:: EXERCISE TASKS ::
1. Change "wooden fence" to "timber fence" in the stretch of the rally account from "Early afternoon saw" through "that Team TDC.", and write out that stretch.
2. Write what comes next in the rally account, picking up after its final sentence.

:: SOURCE PASSAGE ::
────────────────
It was around this time that it became clear to Ronnie and me that Frank didn’t want to talk to us, he was there to do a job and that was to win. Ronnie christened him Frank “I’m only here to win” Lenehan.
From then on, the tests were more like the selectives of old, all forward motion and arrowed. All three of us adopted Ronnie’s “maximum attack” team order and we put in some quick times. Beatty Crawford has sat with some of Ireland’s best drivers. This hadn’t prepared him for sitting with Frank.
Early afternoon saw us arriving at a test on a jaunting track. Mid way through the first turn, we hit ice. We drifted wide and lightly “brushed” a wooden fence and some shrubbery – putting the first mark on the Midget since its two year rebuild. Unfortunately Ronnie was watching and was greatly amused by this. Of course he knew better than I how to get around a corner on ice. He performed exactly the same manoeuvre on the same bend and….got away with it, setting fastest time on that test by almost 3 seconds. I relayed this story to Frank later, who confessed to having taking a very close look at the same wooden fence. Later, a MkII Escort went through the fence and had a less fortunate outcome that Team TDC.
────────────────
:: DATA ::
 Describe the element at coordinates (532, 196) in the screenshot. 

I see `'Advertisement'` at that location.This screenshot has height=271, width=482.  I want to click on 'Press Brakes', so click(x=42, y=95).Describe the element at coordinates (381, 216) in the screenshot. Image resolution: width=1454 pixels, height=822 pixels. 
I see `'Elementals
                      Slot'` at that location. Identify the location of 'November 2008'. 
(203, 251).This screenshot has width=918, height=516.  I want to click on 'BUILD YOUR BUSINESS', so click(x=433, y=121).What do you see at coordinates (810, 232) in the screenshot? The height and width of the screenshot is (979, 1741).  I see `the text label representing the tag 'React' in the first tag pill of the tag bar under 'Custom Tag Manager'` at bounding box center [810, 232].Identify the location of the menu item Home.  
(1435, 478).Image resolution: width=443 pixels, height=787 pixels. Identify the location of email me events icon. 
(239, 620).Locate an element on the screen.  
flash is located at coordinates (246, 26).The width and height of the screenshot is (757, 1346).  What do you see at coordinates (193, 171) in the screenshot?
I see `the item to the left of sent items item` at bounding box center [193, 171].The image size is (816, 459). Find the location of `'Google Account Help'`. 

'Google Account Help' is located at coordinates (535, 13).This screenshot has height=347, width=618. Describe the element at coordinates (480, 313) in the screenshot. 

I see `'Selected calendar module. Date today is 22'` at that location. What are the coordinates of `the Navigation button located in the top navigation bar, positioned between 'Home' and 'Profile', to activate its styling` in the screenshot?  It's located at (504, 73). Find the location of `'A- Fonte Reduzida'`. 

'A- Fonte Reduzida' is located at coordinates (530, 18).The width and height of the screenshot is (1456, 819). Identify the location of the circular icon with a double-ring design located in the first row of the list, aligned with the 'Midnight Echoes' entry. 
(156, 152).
────────────────
:: ANSWERS FOR THE TASKS ::
1.
Early afternoon saw us arriving at a test on a jaunting track. Mid way through the first turn, we hit ice. We drifted wide and lightly “brushed” a timber fence and some shrubbery – putting the first mark on the Midget since its two year rebuild. Unfortunately Ronnie was watching and was greatly amused by this. Of course he knew better than I how to get around a corner on ice. He performed exactly the same manoeuvre on the same bend and….got away with it, setting fastest time on that test by almost 3 seconds. I relayed this story to Frank later, who confessed to having taking a very close look at the same timber fence. Later, a MkII Escort went through the fence and had a less fortunate outcome that Team TDC.

2.
At the end of the day, James Wilson and Arthur McMullan won the event in their Mini. Ronnie and Alan were just marginally behind, finishing second overall and Frank and Beatty finished third. Ronan and I finished eighth. Team TDC won the team award. Interestingly, Ronnie had 6 FTDs, two more than winners James and Arthur. I managed one FTD and Frank had none!
It was a great event, a credit to the UAC and to the marshals that stood out in Arctic conditions all day. We look forward to defending our title next year.
It might be worth mentioning that the MG Car Club is running the Derek Walker Trial on 6 February, 2010. A few of us have done this event and it always proves to be a good one.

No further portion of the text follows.